Speaker
Description
Thioflavin T (ThT), a cationic fluorescent dye, and the bimolecular G-quadruplex (biGQ) DNA (two guanine-rich single-stranded DNAs, 5’-TGAGGGAGGGGT-3’) have been used to develop an optical sensor for potassium ion (K$^{+}$) detection based on the fluorescence characteristic of ThT in different environments. Fluorescence intensity of free ThT in non-viscous media is extremely low due to the twisting of the central C-C single bond of the dye on the excited state. In the absence of K$^{+}$, ThT fluorescence is weak because of a low ThT/single-stranded DNA binding stability.
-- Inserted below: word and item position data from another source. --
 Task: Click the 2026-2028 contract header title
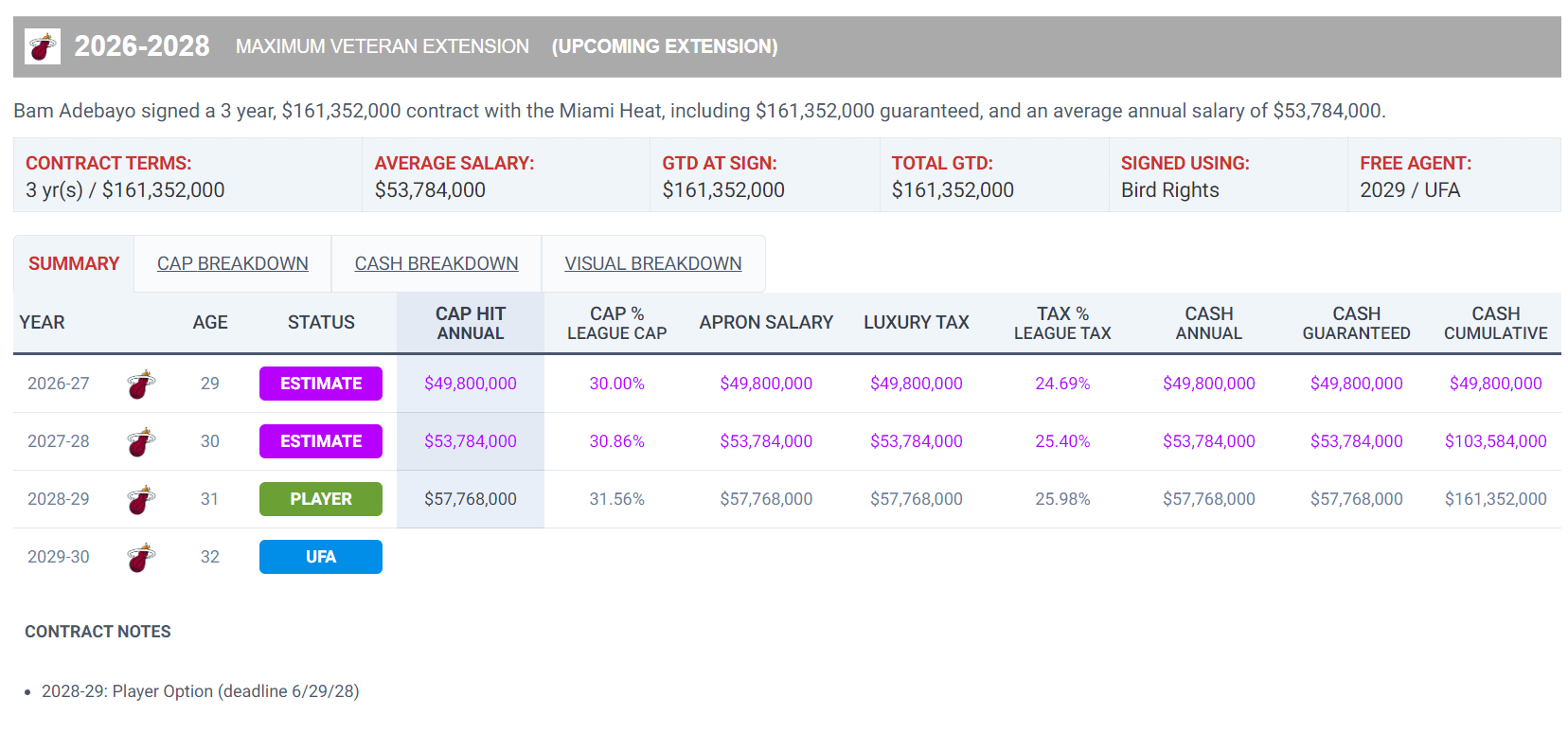(142, 46)
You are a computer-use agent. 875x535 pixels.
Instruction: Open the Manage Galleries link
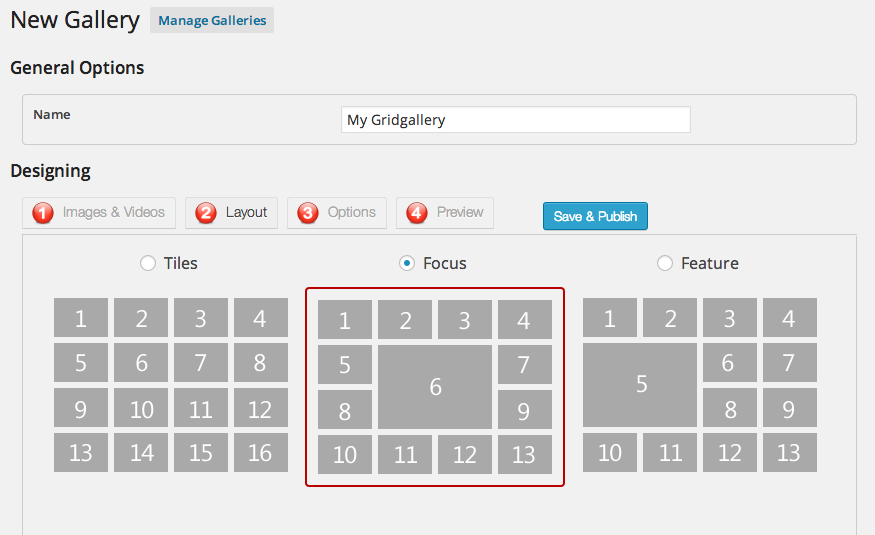pyautogui.click(x=212, y=20)
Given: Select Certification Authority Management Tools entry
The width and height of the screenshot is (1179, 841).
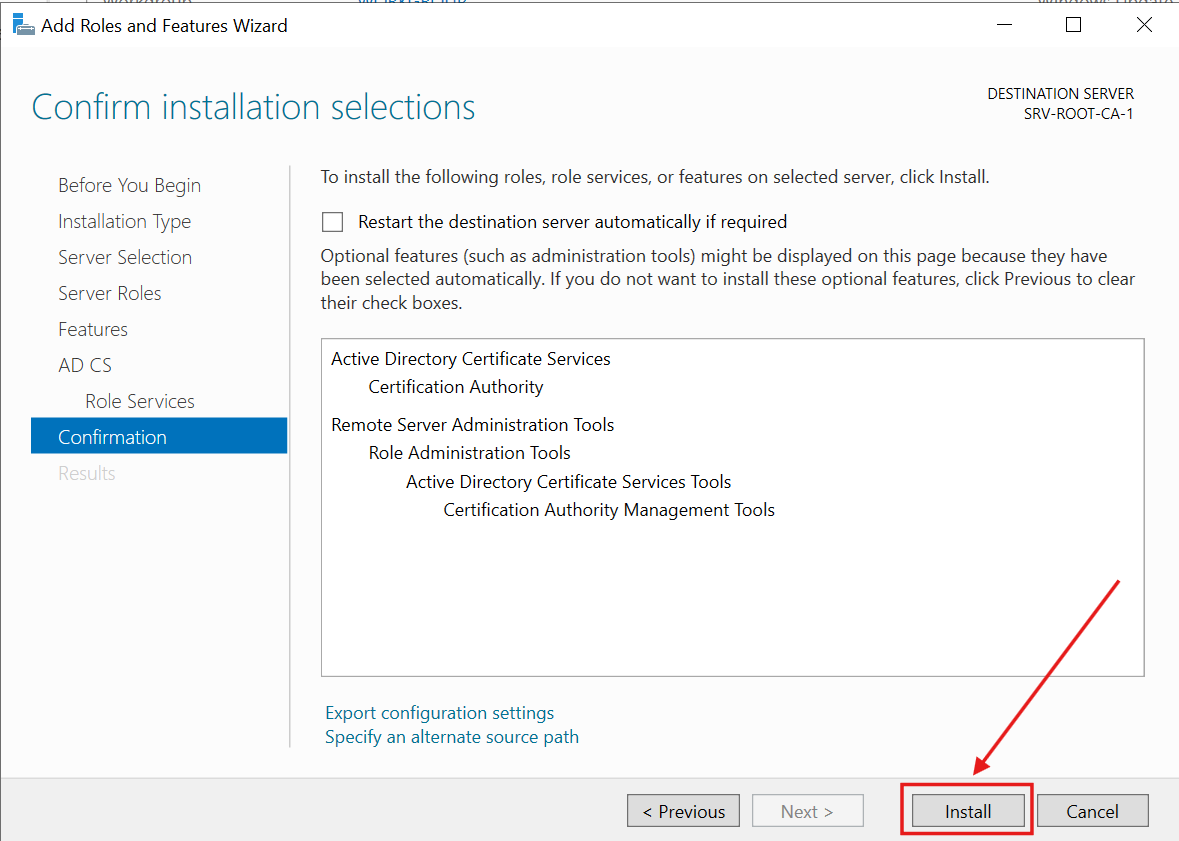Looking at the screenshot, I should [609, 509].
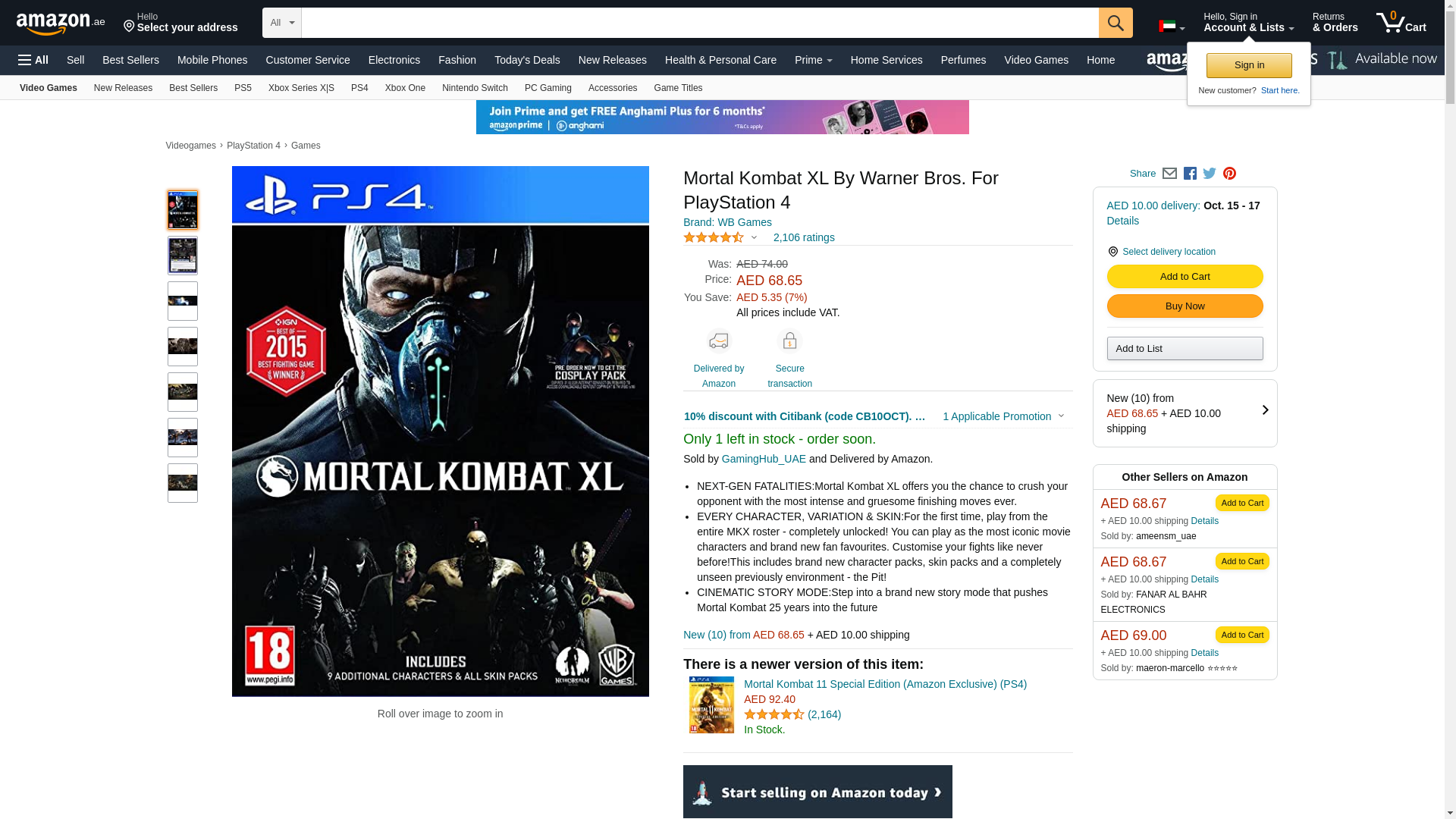This screenshot has height=819, width=1456.
Task: Open the shopping cart icon
Action: [1401, 23]
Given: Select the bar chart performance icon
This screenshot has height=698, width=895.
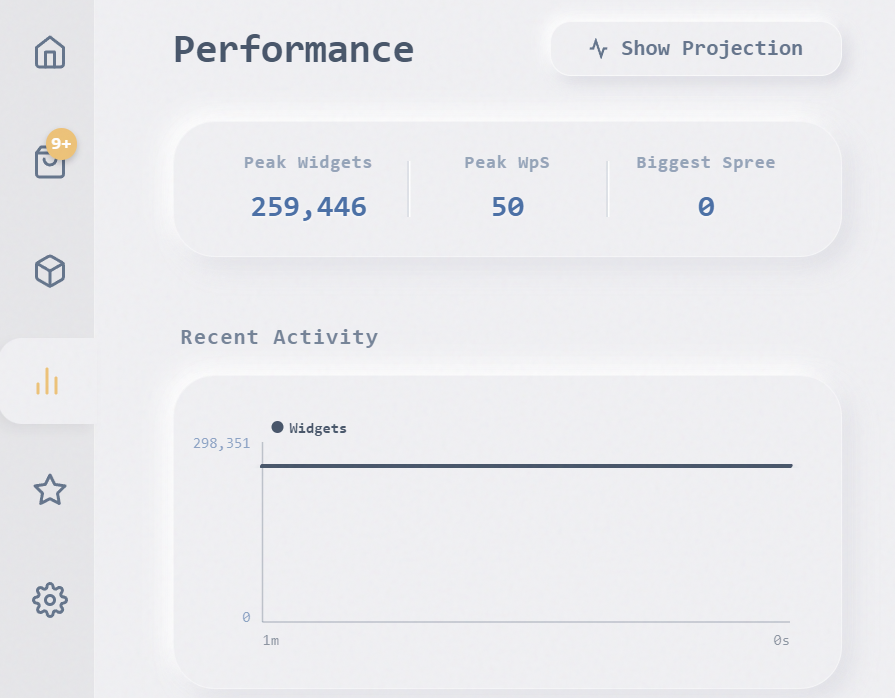Looking at the screenshot, I should (x=47, y=381).
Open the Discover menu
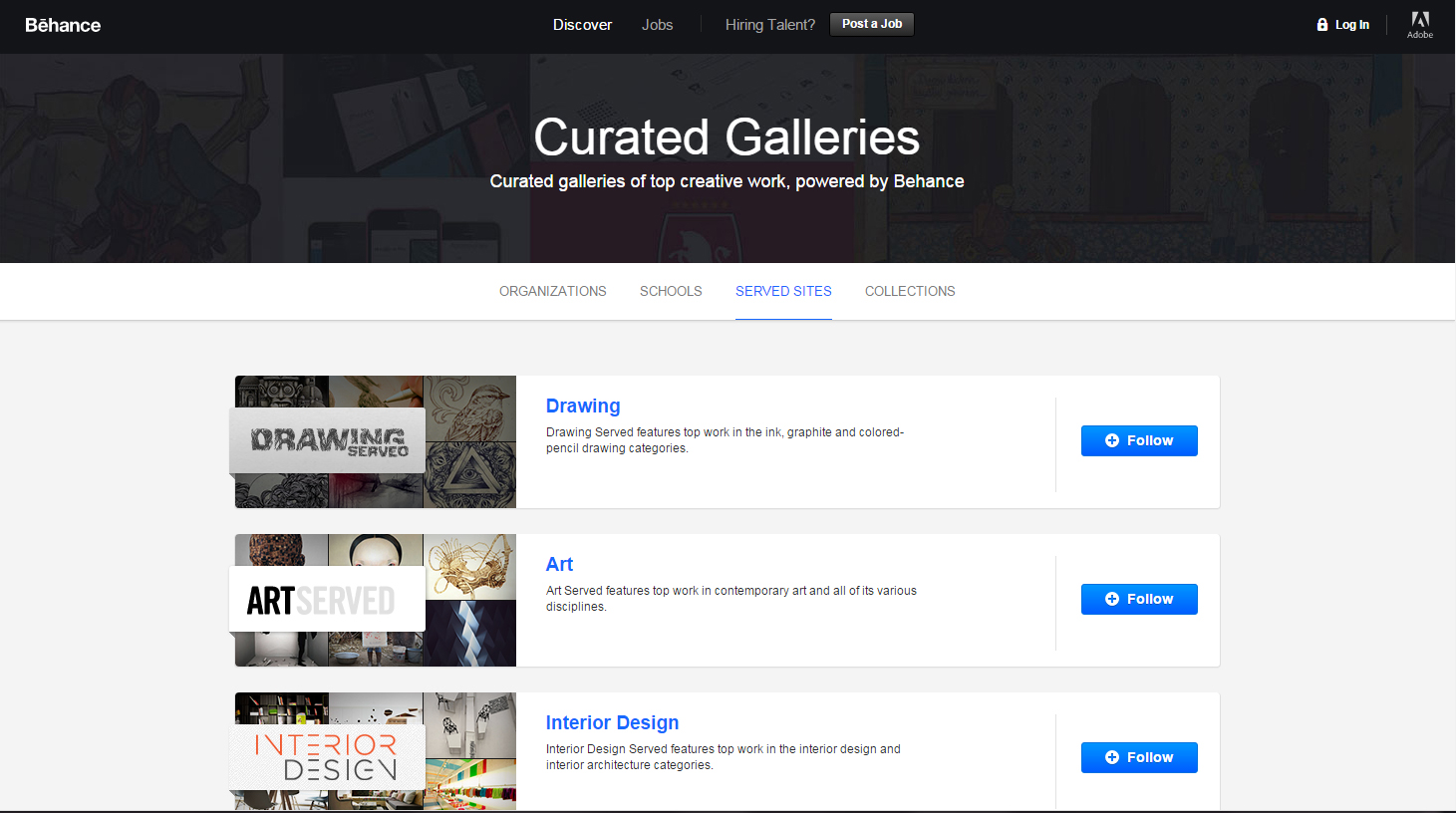Screen dimensions: 1456x813 point(582,24)
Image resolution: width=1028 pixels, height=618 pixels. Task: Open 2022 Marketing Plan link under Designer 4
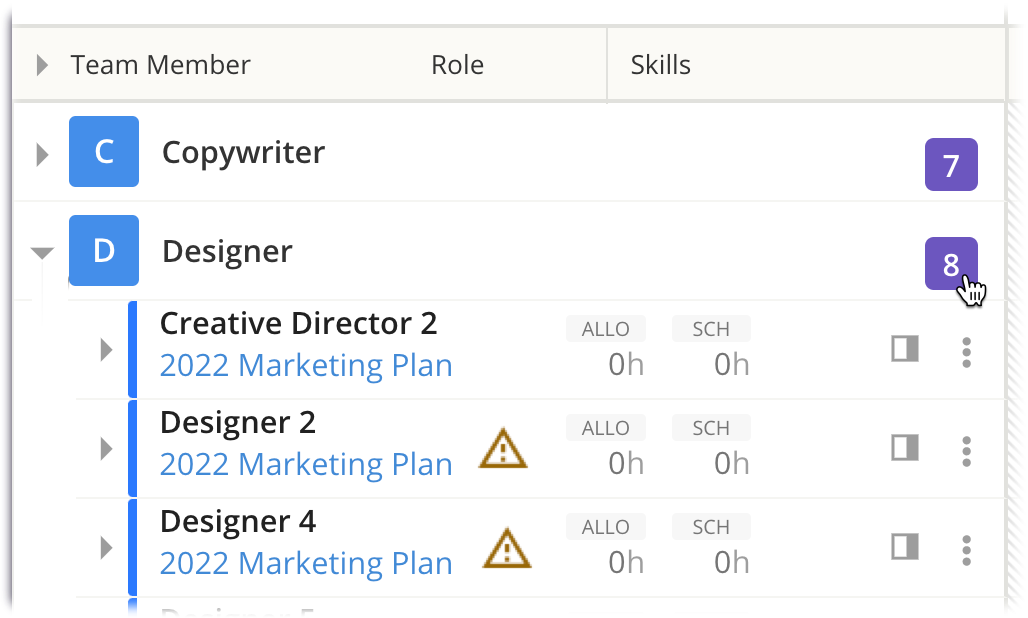point(306,564)
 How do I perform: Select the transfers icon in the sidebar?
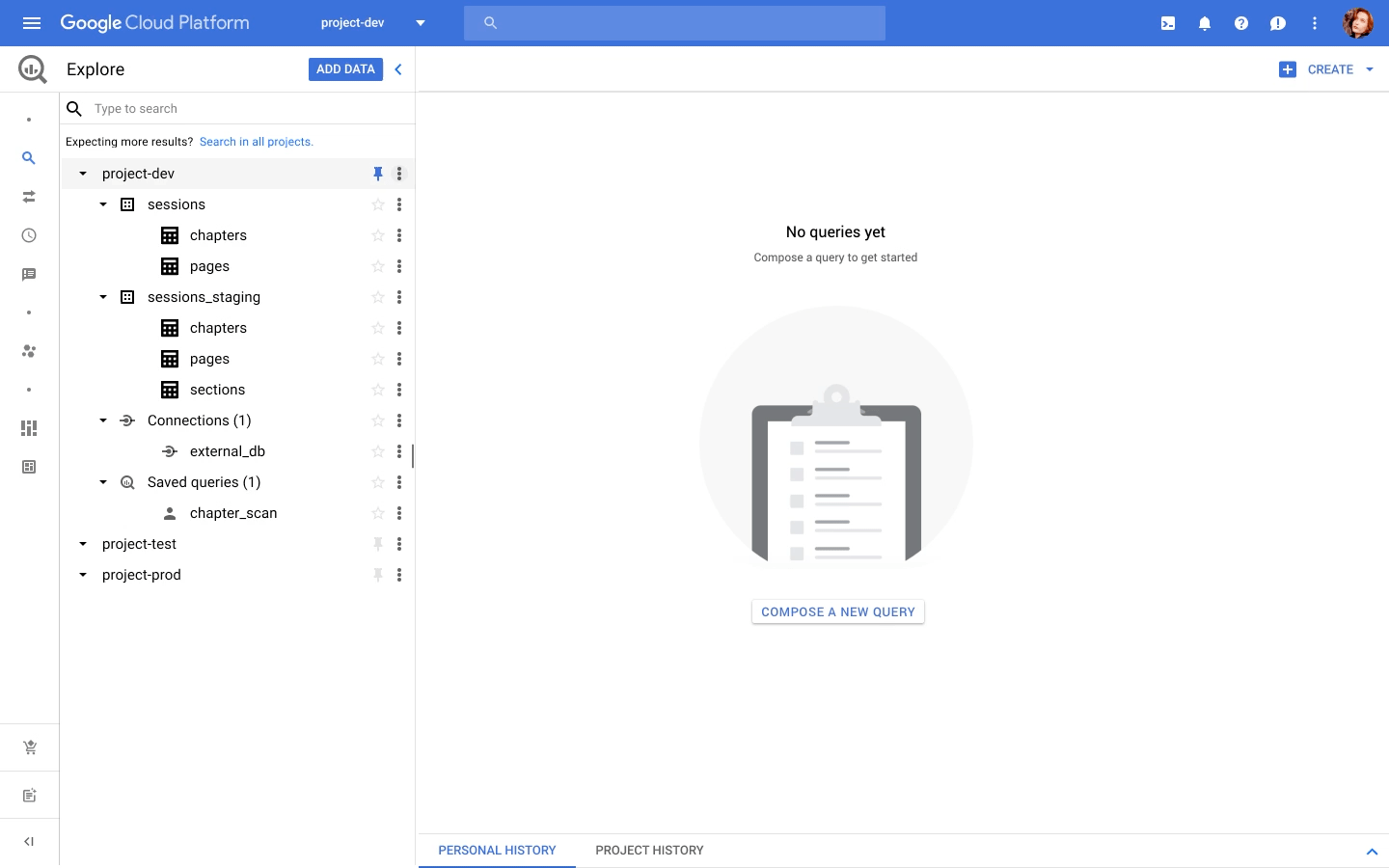pos(29,196)
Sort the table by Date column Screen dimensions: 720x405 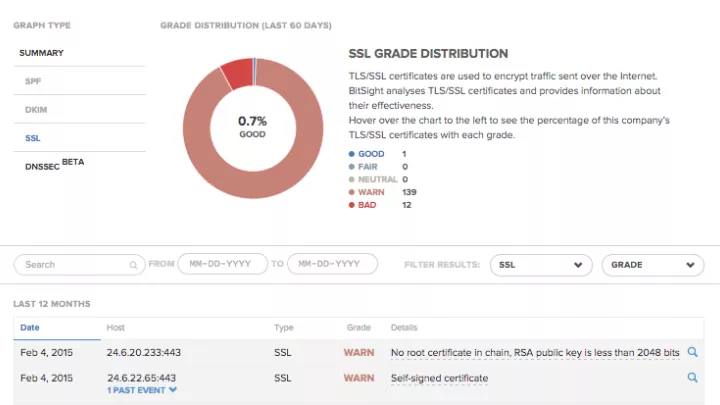(x=30, y=327)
However, the biGQ structure is formed in the presence of K$^{+}$ leading to the fluorescence enhancement of ThT. The enhancement by the twisting hindrance is found when ThT is embedded into a confined space of biGQ. The detail of the ThT/biGQ system at a molecular level is not completely understood, despite the fact that the ThT/biGQ-based optical sensor is effective for K$^{+}$ detection. In this study, molecular simulations are performed using a hybrid quantum mechanical/molecular mechanical (QM/MM) approach to investigate the excited-state twisting of ThT. Our QM/MM simulations show that electrostatic interactions with the negatively charged phosphate groups in the backbone of biGQ play a significant role in the excited-state intramolecular charge transfer process that relates to the twisting of ThT. Importantly, a better understanding achieved from this study would be very beneficial for designing more effective ThT/GQ-based optical sensors.